Schlessinger was addressing yesterday's session of the 1999 Miami/Nature Biotechnology Winter Symposium. Its theme this year is "Advances in Gene Technology: Signal Transduction and Therapeutic Strategies." He spoke upon receiving the symposium's annual Distinguished Service Award. His subject: "Cellular Signaling by Tyrosine Phosphorylation [TP]."
The awardee chairs the department of pharmacology at New York University and directs the school's Skirball Institute for Biomolecular Medicine. Schlessinger illustrated the therapeutic applications of his enzyme blocker by its treatment of tumor angiogenesis. The subject came to public prominence last year, when the New York Times reported the findings of Harvard surgeon Judah Folkman, a founding father of the field. (See BioWorld Today, May 5, 1998, p. 1.)
"I think Folkman's concept is correct," Schlessinger told his audience, "but his inhibitors are like aspirin, before we knew how aspirin works. Our particular PTK inhibitor is after we knew how aspirin works. Empirically, Folkman has something that works in vivo, but the chemistry does not tell us anything about how his inhibitors work. Here, we knew the key molecules and could design something; that's the major difference.
"What I'm presenting," Schlessinger said, "is crucial for anti-angiogenesis development. If you knock out the gene for vascular endothelial growth factor, you won't have angiogenesis and the tumor will die. So, if you generate TP inhibitors, you won't have the issue of a validation, because they're well known. You just have to improve them, but won't have to prove any more that the concept is right. So, this is what we did."
Schlessinger's PTK inhibitors are now in Phase I trials, being conducted by Sugen Inc., of South San Francisco. He is a co-founder of that company, and its chief scientist and honorary director. Trials of the inhibitor for prostate and ovarian cancers, as well as for glioblastomas, will follow, he said.
Moving Toward Commercialization
The NYU scientist drew a laugh from his audience when he described an X-ray crystallography experiment in which "our inhibitor molecule fit into the active-site groove of the enzyme as tightly as O.J. Simpson's glove."
He concluded, "Finally, this is just the tip of the drug-design iceberg, because we have been talking about all these genes that have been analyzed in the genome project, so there will be so much going on there. This will change totally the way drugs will be developed in the next century."
Schlessinger defined his current role to BioWorld Today as "trying to identify the exact, transistor-like molecular circuitry of the cell - by which I mean the atomic resolution. Once we know that, this approach can be commercialized, because a very rational way can then be applied to the development of drugs."

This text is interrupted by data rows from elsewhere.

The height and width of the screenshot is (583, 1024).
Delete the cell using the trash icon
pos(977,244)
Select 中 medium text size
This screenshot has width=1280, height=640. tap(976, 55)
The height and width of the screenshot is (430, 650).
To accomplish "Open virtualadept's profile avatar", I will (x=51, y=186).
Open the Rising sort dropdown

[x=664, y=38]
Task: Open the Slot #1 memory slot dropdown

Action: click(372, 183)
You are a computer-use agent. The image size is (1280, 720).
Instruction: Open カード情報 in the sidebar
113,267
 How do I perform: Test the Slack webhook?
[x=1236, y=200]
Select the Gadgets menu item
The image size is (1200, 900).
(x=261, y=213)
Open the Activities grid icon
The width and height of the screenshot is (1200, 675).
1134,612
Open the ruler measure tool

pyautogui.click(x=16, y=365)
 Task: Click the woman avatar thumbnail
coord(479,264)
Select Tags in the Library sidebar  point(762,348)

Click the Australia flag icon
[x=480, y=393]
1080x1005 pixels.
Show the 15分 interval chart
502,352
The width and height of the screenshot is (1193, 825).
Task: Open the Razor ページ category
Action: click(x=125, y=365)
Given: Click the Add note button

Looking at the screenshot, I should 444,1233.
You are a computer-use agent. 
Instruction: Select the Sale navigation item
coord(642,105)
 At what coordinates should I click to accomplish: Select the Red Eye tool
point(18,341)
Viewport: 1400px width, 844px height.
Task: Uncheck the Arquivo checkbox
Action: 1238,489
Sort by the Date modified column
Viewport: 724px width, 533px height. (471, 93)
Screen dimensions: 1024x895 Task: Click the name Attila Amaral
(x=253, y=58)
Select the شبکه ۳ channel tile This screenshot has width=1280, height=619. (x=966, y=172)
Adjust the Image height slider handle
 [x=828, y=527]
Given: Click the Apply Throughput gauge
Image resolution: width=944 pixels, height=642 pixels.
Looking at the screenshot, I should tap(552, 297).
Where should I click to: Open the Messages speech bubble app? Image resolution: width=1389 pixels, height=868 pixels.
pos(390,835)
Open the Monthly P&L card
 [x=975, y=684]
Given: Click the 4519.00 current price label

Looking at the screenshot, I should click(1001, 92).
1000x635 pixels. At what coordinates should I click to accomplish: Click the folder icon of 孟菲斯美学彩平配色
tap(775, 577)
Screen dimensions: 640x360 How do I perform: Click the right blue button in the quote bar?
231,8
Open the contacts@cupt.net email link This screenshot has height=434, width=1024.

The symposium began Sunday, Feb. 7, with 838 registrants, said co-organizer William Whelan, director of the University of Miami's Biochemistry & Molecular Biology Foundation. Whelan said this year's roster of attendees is the most numerous in the symposium's 32-year history.
Sunday's opening session heard the traditional thematic Feodor Lynen Lectures, presented this year by James Darnell, of Rockefeller University in New York, and Tony Hunter, at the Salk Institute in La Jolla, Calif. Hunter addressed "Signaling by Protein Tyrosine Kinases and Phosphatases," and Darnell spoke on "Signaling Genes from the Cell Surface."
This year's winter symposium ends tomorrow. Next year's event, scheduled for Feb. 5-9, will deal with "DNA, RNA and Cancer."